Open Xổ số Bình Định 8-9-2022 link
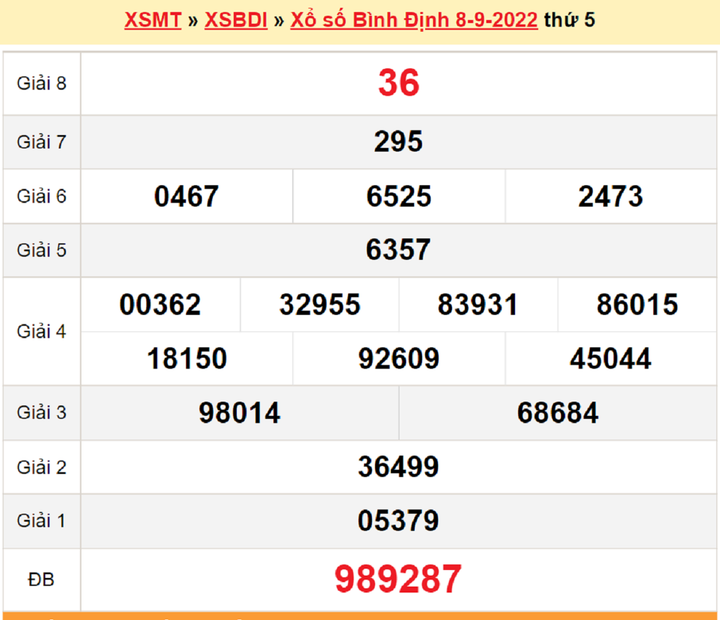 click(414, 20)
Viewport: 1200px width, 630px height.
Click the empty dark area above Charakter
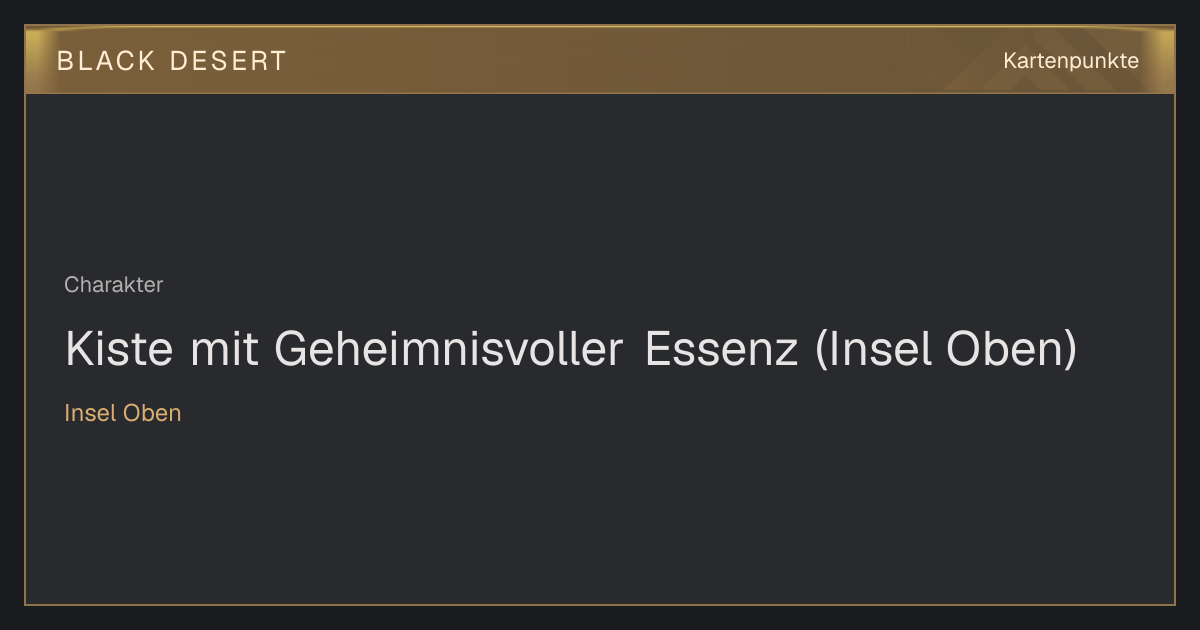(x=600, y=180)
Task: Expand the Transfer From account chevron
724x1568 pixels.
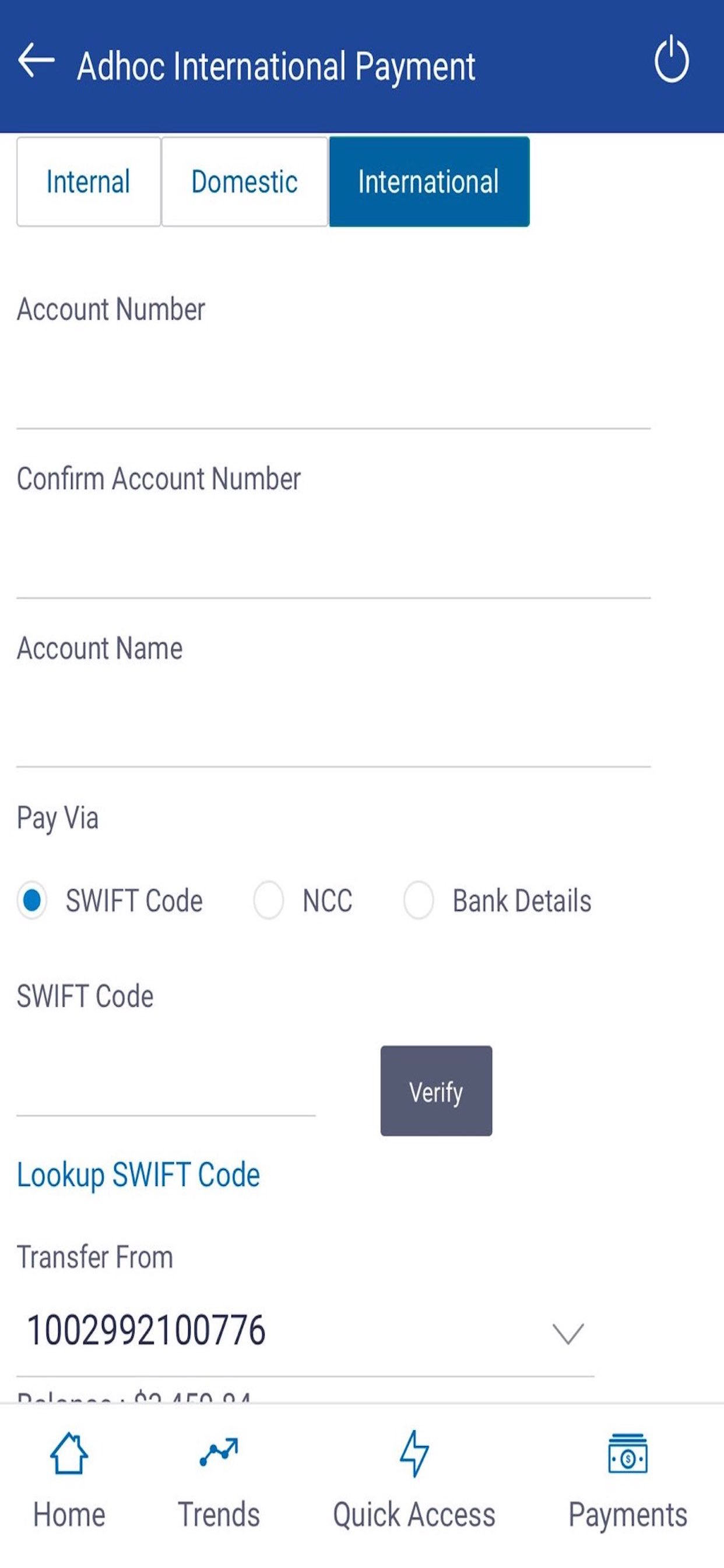Action: click(x=568, y=1334)
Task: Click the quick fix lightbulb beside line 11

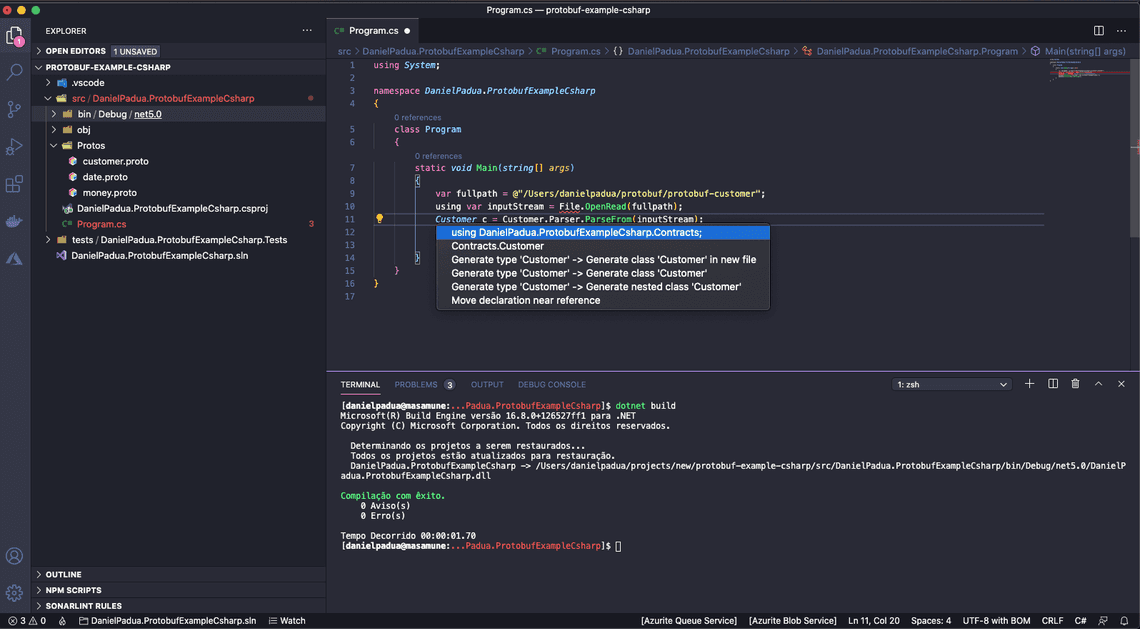Action: [380, 218]
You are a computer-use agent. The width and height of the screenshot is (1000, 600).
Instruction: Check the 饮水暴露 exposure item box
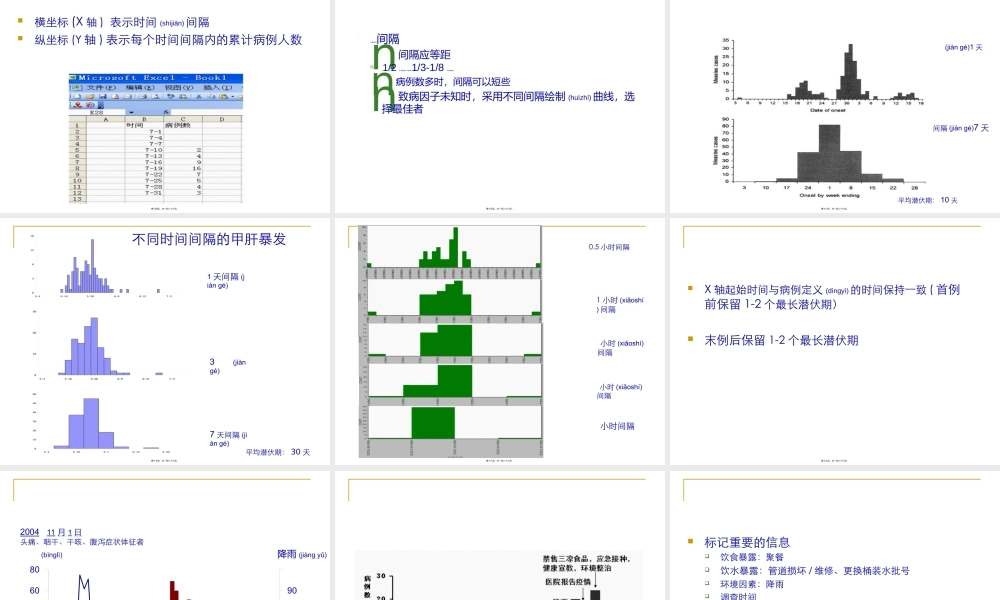(x=707, y=570)
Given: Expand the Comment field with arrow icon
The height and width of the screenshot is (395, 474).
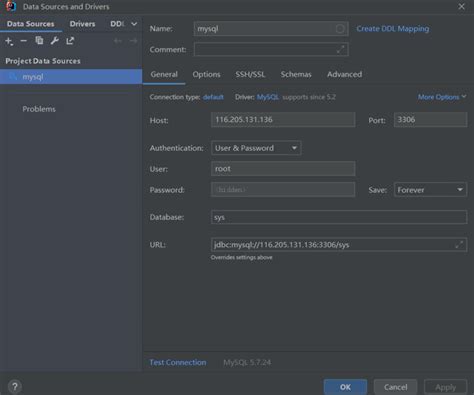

■ ■ ■ ■

» Exercise goal
Every line above has to be output exactly; the pictures must be dropped.

» Response box
Open Xổ số Bình Định 8-9-2022 link
 click(414, 20)
Viewport: 1200px width, 630px height.
Click the empty dark area above Charakter
(x=600, y=180)
Task: Expand the Transfer From account chevron
724x1568 pixels.
Action: click(x=568, y=1334)
Task: Click the quick fix lightbulb beside line 11

Action: [380, 218]
You are a computer-use agent. The width and height of the screenshot is (1000, 600).
Instruction: Check the 饮水暴露 exposure item box
(x=707, y=570)
Given: Expand the Comment field with arrow icon
The height and width of the screenshot is (395, 474).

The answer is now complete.